WRITING AS AN ACT OF FAITH
These quotes were taken from Shouts and Whispers, Twenty-One Writers Speak About Their Writing and Their Faith, by Jennifer L. Holberg, associate professor of English at Calvin College.
“To write in faith is to try and reflect the way to be, in our day, followers of the Way. Such writing leads to discipleship.” (Will Campbell)
“As a writer, I think it is my job to seek God in the common things: indeed, to believe that God is already in the common things ahead of and outside of me. This happens in three ways: first of all, to see the glory in the world, to perceive it, to find it, sometimes to be stunned by the discovery of it when I hadn’t been looking well enough. Second, having perceived it, to acknowledge it, to salute it, to be aware of it, to know it, to dance with it, to think about it, to engage with it – and having engaged with it, to give that glory back to God. The third part involves writing – or maybe I should say praise. Ultimately it is my job to praise.” (Walter Wangerin, Jr.)
“Understand writing as worship, understanding that what I’m doing when I’m writing, at my best, is connecting at the level of my soul to the universe, to God, to everything else that is in the mind of God, including the souls of my characters and the souls of my readers – that is, for me, the basis for hope that my characters’ individual experiences can transcend their specific realities of race and gender and ethnicity and nationality and religion to express universal human truth. . . . I also believe that through fiction, through words, we can transcend the limits of our own individual existences and connect in profound ways, to each other, to the universe, to God. That is what makes words holy. That is how words are like God. It’s what I hope and pray to do in my work.” (Elizabeth Dewberry)

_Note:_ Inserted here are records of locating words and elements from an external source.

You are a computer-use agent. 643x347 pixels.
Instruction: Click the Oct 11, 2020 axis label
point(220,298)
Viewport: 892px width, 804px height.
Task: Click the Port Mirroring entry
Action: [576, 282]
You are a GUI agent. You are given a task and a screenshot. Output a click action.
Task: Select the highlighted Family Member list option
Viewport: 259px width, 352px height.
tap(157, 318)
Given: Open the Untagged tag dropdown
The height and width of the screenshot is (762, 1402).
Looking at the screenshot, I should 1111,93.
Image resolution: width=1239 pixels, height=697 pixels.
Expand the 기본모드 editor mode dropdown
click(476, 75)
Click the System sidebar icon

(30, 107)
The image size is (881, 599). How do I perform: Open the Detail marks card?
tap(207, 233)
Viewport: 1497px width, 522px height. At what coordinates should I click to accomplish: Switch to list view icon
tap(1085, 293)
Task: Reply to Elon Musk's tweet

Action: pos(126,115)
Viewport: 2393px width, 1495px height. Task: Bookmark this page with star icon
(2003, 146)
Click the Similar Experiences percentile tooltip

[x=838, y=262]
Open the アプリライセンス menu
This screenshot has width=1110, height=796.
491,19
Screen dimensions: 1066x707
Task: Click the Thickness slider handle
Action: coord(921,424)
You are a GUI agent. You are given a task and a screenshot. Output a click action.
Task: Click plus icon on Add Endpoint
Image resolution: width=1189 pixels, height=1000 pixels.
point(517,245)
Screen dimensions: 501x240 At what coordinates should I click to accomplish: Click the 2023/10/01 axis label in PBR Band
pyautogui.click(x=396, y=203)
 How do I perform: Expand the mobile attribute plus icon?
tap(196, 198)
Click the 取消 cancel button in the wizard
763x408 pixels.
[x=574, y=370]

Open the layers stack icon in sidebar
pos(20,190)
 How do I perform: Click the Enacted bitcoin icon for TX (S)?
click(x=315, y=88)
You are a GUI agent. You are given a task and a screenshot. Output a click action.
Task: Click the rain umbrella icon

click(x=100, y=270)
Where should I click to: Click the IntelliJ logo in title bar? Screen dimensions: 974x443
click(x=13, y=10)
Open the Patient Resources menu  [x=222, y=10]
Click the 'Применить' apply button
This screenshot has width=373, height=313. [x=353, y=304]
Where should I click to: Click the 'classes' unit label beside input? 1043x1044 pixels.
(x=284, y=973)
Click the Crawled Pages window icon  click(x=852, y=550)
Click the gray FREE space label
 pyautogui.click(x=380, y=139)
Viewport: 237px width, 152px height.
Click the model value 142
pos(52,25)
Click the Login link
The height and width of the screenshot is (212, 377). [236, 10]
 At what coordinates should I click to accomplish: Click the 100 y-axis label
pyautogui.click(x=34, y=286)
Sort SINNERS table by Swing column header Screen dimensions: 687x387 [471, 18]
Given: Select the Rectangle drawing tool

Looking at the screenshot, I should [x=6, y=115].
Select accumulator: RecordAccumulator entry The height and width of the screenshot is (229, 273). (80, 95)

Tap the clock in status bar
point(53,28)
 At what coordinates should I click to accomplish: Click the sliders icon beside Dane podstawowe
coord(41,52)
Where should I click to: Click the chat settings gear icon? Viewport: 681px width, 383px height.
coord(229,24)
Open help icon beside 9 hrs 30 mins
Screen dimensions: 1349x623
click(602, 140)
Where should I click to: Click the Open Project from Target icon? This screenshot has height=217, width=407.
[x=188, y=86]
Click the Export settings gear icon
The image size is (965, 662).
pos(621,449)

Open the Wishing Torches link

“Writing with faith is a form of praying.” (Ron Hansen)
“I would say to any of you here who have some great dream still burning, some coal still burning in your heart about what you want to do or maybe even what God called you to do years ago and you’ve been too scared to do it, I want to encourage you to pray about it and step out on faith and take a chance to do it. I cannot begin to tell you what a wonderful and consoling and marvelous thing it is. . . . Do something that’s been on your heart for a long time.” (Jan Karon)
“If you were an artist or an aspiring artist, I would call you to a proper sadness in your creative work. Neither a rejection of sorrow which has produced some well-intentioned but horrible art, nor an idolatry of sorry which has produced some great art but may do more harm than good. . . . We should not only be able to speak or hear the truth about ourselves, but let us all preach to one another that God is good, joy is possible, the Holy Spirit does sanctify believers. Let our art reflect the righteousness of Christ, while it demonstrates that the bread of life is ultimately more satisfying than the candy of cynicism.” (Betty Smartt Carter)
“[As I headed off] with my wife to study writing at grad school in Massachusetts, I decided to begin sending my stories out for publication. I bought a little plastic file box in order to keep my rejections – the ones I knew would be on their way – and to house as well my own filing system of what I had sent where.
But before I sent out my first story, I sat down at the small table we had in our apartment in Long Beach, California, and wrote out this verse, and then prayed it: Proverbs 16:4: “Commit your works to the Lord, and your plans will be established.” . . . To this day I keep this scrap, written in my 21-year-old hand taped to the wall above my desk.
I now have in my box 596 rejections . . . But also to this day, before I begin writing, I commit, in prayer, my works to the Lord, so that my plans will be established.” (Bret Lott)
Bret Lott’s quote is powerful. I love it!